Are you calling control “discernment?”
/Last week, on social media, I shared a post about discernment vs. control for homeschooling parents. It struck a nerve with many parents, so I wanted to share more here, plus the book list I created.
Here’s the gist:
In the early years of parenting, our job is control.
We control:
what they eat
what they watch
where they go
who they spend time with
how and what they learn
When we do these things faithfully, we are being good parents, fully owning our God-given authority, stewarding our children's health, safety, time, and knowledge.
When our kids are young, they aren't meant to govern themselves. They lack many of the skills to do so well. So, we hold that space for them. We survey the risks. We filter, direct, and protect.
It's our God-given responsibility to create a healthy, safe environment for our children. But the goal of parenting isn't lifelong control.
In fact, the goal of parenting is to help our children become faithful disciples, responsible adults, and good citizens.
(It's so easy to lose track of the big picture when we are deep in the weeds.)
The goal is to teach, lead, and equip them so that they learn how to survey and calculate risks themselves, deal with the consequences of their decisions, and provide for themselves and their own (eventual) families.
When the Transition Gets Fuzzy
But it often gets fuzzy, right?
We understand the calling to govern and protect when they're little. And we know that the ultimate goal is self-governance and self-sufficiency. But we often don't know how to get from point A to point B.
Psychologist Kenneth Wilgus describes adolescence as an “orderly transfer of authority” from parent to child.
In other words: Parenting older kids is about handing it over … on purpose.
In his book Feeding the Mouth That Bites You, he calls this process “planned emancipation.” Instead of our child's autonomy exploding all at once at 18 … parents gradually release control while their children are still at home.
In this way, mistakes are safer and wisdom is still nearby (helping to support and to intervene if necessary).
This is where I have noticed that many homeschooling families struggle ... including our own.
We began homeschooling to protect and steward. We began it because we were called to it, and this is a good calling.
But sometimes protection slowly becomes control when we're afraid to release the reins ... when we are governing our children with a spirit of fear rather than intentionally onboarding them into the world of self-government. (I can't express how profoundly this was us in our first round of parenting adolescents.)
And then we mistakenly called it “discernment” ... because that sounded far better than fear.
What Real Discernment Asks
Real discernment asks harder questions:
Am I protecting my child… or protecting my own sense of control?
Am I protecting my child ... or am I teaching him/her that they're incapable of making good decisions on their own?
Am I protecting my child ... or am I teaching them to fear everything that's unfamiliar?
When we don't trust our children to make decisions—even small ones—we're also telling them we don't trust them to handle disappointment, mistakes, or failure.

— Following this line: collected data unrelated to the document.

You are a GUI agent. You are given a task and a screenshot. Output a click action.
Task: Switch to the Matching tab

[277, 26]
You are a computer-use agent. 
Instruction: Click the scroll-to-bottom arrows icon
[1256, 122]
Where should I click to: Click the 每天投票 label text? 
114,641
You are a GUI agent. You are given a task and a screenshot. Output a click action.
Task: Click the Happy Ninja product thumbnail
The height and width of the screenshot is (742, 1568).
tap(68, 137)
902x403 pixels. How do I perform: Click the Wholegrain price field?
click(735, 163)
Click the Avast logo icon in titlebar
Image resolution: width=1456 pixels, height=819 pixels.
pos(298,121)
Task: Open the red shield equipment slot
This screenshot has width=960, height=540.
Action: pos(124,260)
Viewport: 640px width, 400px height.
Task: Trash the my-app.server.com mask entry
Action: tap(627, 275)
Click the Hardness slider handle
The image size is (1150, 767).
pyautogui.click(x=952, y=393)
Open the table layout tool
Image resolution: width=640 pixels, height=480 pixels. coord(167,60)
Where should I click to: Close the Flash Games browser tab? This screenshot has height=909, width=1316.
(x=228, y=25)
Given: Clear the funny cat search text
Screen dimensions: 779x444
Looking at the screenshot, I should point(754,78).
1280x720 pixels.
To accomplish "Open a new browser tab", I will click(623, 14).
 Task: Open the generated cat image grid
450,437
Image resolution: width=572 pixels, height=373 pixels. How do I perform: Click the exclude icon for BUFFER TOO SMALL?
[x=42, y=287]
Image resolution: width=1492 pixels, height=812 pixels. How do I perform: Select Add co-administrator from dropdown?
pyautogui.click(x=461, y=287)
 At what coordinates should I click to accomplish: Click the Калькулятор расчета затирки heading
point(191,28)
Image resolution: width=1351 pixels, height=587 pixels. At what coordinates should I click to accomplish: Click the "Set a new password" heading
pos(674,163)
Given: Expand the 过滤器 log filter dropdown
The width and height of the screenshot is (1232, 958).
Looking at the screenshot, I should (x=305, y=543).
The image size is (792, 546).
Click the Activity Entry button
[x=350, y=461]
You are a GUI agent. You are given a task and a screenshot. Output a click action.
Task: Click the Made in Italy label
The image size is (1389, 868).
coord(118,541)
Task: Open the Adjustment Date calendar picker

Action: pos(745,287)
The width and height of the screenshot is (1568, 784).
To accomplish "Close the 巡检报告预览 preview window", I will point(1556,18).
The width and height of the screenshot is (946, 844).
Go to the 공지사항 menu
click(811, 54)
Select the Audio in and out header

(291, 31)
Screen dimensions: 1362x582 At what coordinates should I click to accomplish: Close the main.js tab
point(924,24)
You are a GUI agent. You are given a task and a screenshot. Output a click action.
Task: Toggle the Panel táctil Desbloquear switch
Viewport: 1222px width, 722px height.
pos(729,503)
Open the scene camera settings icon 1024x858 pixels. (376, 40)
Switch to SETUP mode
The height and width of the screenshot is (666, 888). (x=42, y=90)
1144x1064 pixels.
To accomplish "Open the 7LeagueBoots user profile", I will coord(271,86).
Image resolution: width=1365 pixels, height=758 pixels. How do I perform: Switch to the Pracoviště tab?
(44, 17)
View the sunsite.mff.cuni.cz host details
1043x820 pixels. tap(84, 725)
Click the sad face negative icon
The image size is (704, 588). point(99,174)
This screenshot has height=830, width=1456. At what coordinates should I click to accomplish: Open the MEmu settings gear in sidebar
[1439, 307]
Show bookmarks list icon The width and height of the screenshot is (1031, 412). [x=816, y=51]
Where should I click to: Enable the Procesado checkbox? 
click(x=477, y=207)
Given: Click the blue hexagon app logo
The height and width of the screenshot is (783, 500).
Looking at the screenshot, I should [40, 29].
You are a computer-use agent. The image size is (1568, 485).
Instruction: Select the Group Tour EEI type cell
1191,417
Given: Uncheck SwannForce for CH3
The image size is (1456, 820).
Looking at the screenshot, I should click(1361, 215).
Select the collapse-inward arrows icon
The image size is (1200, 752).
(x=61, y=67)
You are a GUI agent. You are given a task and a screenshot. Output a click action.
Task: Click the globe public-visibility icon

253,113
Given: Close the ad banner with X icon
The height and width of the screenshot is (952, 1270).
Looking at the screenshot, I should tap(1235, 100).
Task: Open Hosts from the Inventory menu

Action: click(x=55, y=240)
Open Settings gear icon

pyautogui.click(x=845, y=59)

And when we hold so tightly to control that they begin to believe they can't make good decisions or recover when things go wrong, we're sending an even deeper message: that they aren't capable of living in the world.
This results in anxious young adults who struggle to “launch” into adulthood.
Building “Adulting” Muscles
When autonomy is gradually practiced, teenagers learn:
judgment
responsibility
consequences
self-governance
And this should all happen before they leave home, because responsibility can't suddenly appear at 18–19 years old without the work of developing their “adulting” muscles along the way.
Our goal can't be perfectly obedient children. It has to be capable adults. And getting from "great kids" to "capable adults" can often be a messy process. (You know how much I know this lol.)
But the solution isn't tighter control. It's wise stewardship that slowly releases the reins.